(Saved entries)
****************************************

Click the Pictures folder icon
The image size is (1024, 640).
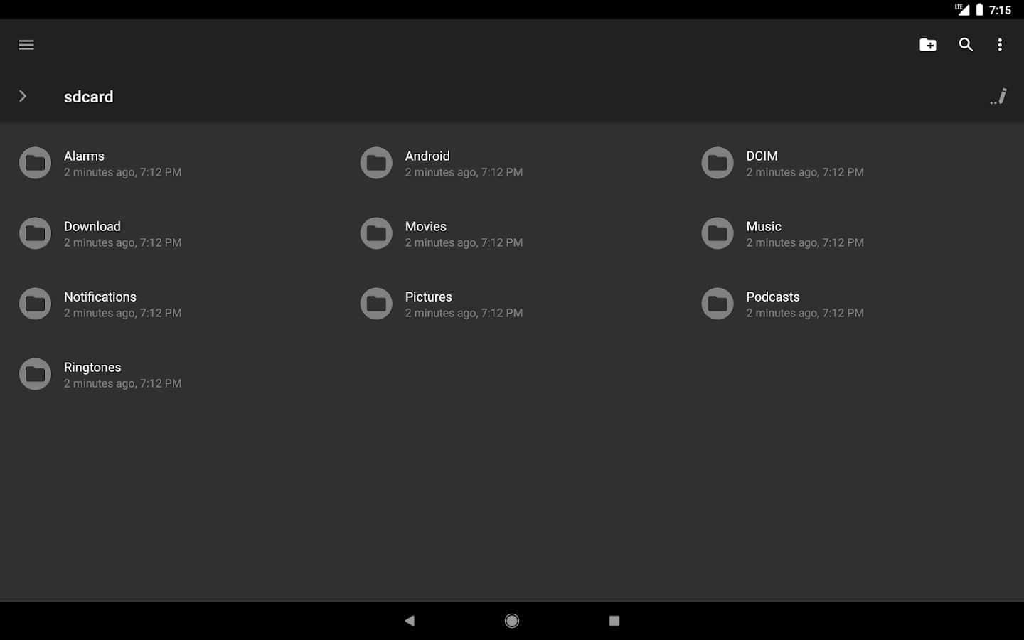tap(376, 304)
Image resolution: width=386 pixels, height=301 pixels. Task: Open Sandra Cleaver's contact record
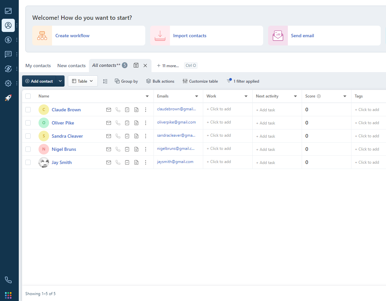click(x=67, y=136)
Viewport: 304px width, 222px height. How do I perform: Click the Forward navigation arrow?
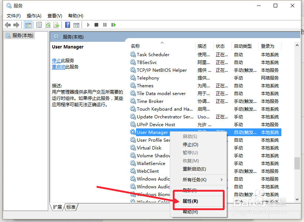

****************************************

Reproduce each entry word for word and cut the images.

Click the Pictures folder icon
The image size is (1024, 640).
tap(376, 304)
Image resolution: width=386 pixels, height=301 pixels. Task: Open Sandra Cleaver's contact record
click(x=67, y=136)
Viewport: 304px width, 222px height. How do I perform: Click the Forward navigation arrow?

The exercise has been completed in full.